**Task list:**
a) In the article below about judging the nwHacks hackathon, who invited the writer to serve as a judge?
b) Translate this sentence from the nwHacks article below into Spanish: "He is easily described as a social motivator – his excitement about something is contagious and inspiring."
c) Set down word for word everything in the nwHacks article below from "During years as" down to "power of education.".

**Document section:**
______________________________

A Space to Hack (but not in a bad way)


Mark Reid, Space2Learn Co-Editor
SET-BC
Vancouver, British Columbia, Canada
@mmgreid

During years as a music teacher, I never lost sight of the fact that I would teach a student for the entirety of their high school experience. Unlike my colleagues in science, math, or social studies, I was the one-and-only band and choir teacher in the school. As some students take five years of social studies with a different teacher each year, the connection between music teacher and student-musician is quite long-term. The benefit of this is significant and frequently elicits the “with great power comes great responsibility” challenge – one I gladly accept. It is pretty encouraging, then, when these kids grow up and engage the leadership skills they’ve learned and mimic the community engagement we model. Having learned in a space that celebrated leadership, it is no wonder that students create meaningful spaces for others. Such is the power of education.

Two weeks ago I had the pleasure of being a judge on a panel that would pick the winner of the 2018 edition of nwHacks, “Western Canada’s Largest Hackathon”. The invitation came from Jason Smith, a former student. He is easily described as a social motivator – his excitement about something is contagious and inspiring. What he and his peers on the organizing team may not have recognized is that this for-students-by-students learning experience established a space for participating university students to collaborate, improvise, innovate, and respond with a focus on making our world a better place. For a few examples, it is worth taking a look at the published list of winners. Despite the overwhelming currency of blockchain finance (pun intended), it is worth noting the many solutions to food security, accessibility, public safety, and education developed during this 24-hour work period.

I was impressed that this competitive space was free of dividers, barriers, or any form of isolating element. Intentional or not, the organizers sent a message that collaboration is critical to a better future. Mentors from sponsoring companies and institutions, including Google, Microsoft, Scotiabank, and Hootsuite roamed the room providing advice and making connections with the technology solutions that participants needed. Major League Hacking, a well-organized network of hackathons, brought equipment that participants could borrow. All this, in addition to coordinated meals and the occasional game, to make sure these hackers could sustain themselves through the entire 24-hour work period.

______________________________

**Data extracts:**

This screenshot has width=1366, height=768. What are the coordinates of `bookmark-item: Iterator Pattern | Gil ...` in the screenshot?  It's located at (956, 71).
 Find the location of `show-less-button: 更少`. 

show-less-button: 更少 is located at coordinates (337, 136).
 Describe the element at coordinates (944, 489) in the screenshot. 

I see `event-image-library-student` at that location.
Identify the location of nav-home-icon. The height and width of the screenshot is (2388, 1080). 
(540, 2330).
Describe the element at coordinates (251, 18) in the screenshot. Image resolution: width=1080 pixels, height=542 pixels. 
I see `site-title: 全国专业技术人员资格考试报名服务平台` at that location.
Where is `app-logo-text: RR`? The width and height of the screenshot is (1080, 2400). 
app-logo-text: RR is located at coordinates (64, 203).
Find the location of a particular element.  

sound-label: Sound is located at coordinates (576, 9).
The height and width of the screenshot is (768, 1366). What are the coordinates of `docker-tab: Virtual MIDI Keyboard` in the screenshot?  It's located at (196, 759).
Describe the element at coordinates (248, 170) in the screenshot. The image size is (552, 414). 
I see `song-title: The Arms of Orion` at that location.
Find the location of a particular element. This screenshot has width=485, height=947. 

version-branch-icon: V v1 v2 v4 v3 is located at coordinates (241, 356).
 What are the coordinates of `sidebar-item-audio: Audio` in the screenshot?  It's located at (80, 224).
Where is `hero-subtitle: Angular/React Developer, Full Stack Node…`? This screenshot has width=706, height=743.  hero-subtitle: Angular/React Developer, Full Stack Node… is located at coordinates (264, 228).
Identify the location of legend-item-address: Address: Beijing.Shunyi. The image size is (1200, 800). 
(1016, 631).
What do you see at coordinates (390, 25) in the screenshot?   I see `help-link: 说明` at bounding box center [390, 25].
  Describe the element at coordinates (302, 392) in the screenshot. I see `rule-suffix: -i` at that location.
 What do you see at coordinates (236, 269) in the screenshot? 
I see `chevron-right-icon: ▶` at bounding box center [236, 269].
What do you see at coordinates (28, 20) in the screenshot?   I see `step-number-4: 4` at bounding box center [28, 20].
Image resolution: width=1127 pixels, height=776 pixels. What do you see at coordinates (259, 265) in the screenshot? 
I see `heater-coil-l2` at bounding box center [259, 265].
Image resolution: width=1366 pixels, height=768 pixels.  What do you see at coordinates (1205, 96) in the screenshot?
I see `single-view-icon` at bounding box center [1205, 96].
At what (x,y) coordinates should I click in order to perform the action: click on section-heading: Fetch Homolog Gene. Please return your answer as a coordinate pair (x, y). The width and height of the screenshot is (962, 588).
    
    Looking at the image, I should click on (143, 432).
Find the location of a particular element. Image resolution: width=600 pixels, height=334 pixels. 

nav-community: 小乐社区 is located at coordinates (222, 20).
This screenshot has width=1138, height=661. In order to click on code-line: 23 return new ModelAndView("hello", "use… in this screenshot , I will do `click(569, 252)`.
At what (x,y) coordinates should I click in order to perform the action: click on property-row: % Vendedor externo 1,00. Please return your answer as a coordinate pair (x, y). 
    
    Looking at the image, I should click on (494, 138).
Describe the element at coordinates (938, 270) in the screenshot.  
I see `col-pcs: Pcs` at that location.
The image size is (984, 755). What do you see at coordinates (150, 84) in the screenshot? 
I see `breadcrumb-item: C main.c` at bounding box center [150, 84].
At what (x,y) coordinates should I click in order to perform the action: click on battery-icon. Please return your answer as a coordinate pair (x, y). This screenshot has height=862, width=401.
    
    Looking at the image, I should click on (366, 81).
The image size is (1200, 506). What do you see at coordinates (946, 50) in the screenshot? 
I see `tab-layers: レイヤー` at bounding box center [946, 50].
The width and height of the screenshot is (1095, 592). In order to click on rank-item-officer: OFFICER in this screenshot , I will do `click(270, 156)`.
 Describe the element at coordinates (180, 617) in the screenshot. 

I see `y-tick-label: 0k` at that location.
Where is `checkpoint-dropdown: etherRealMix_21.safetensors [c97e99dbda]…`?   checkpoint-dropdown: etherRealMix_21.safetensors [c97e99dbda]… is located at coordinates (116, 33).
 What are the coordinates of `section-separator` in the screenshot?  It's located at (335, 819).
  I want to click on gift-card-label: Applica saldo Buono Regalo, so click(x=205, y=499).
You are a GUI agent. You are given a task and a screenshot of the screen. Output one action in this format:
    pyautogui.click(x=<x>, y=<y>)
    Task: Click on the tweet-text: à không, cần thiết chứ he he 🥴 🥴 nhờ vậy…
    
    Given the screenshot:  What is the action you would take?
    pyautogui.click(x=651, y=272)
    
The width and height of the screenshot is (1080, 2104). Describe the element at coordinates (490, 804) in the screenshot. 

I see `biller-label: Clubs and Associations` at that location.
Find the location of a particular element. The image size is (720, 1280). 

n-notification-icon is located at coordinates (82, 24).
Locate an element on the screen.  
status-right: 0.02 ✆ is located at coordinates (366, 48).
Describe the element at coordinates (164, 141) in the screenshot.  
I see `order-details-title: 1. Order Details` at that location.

______________________________

**Answers to the exercises:**
a) Jason Smith, a former student.

b) Se le describe fácilmente como un motivador social: su entusiasmo por algo es contagioso e inspirador.

c)
During years as a music teacher, I never lost sight of the fact that I would teach a student for the entirety of their high school experience. Unlike my colleagues in science, math, or social studies, I was the one-and-only band and choir teacher in the school. As some students take five years of social studies with a different teacher each year, the connection between music teacher and student-musician is quite long-term. The benefit of this is significant and frequently elicits the “with great power comes great responsibility” challenge – one I gladly accept. It is pretty encouraging, then, when these kids grow up and engage the leadership skills they’ve learned and mimic the community engagement we model. Having learned in a space that celebrated leadership, it is no wonder that students create meaningful spaces for others. Such is the power of education.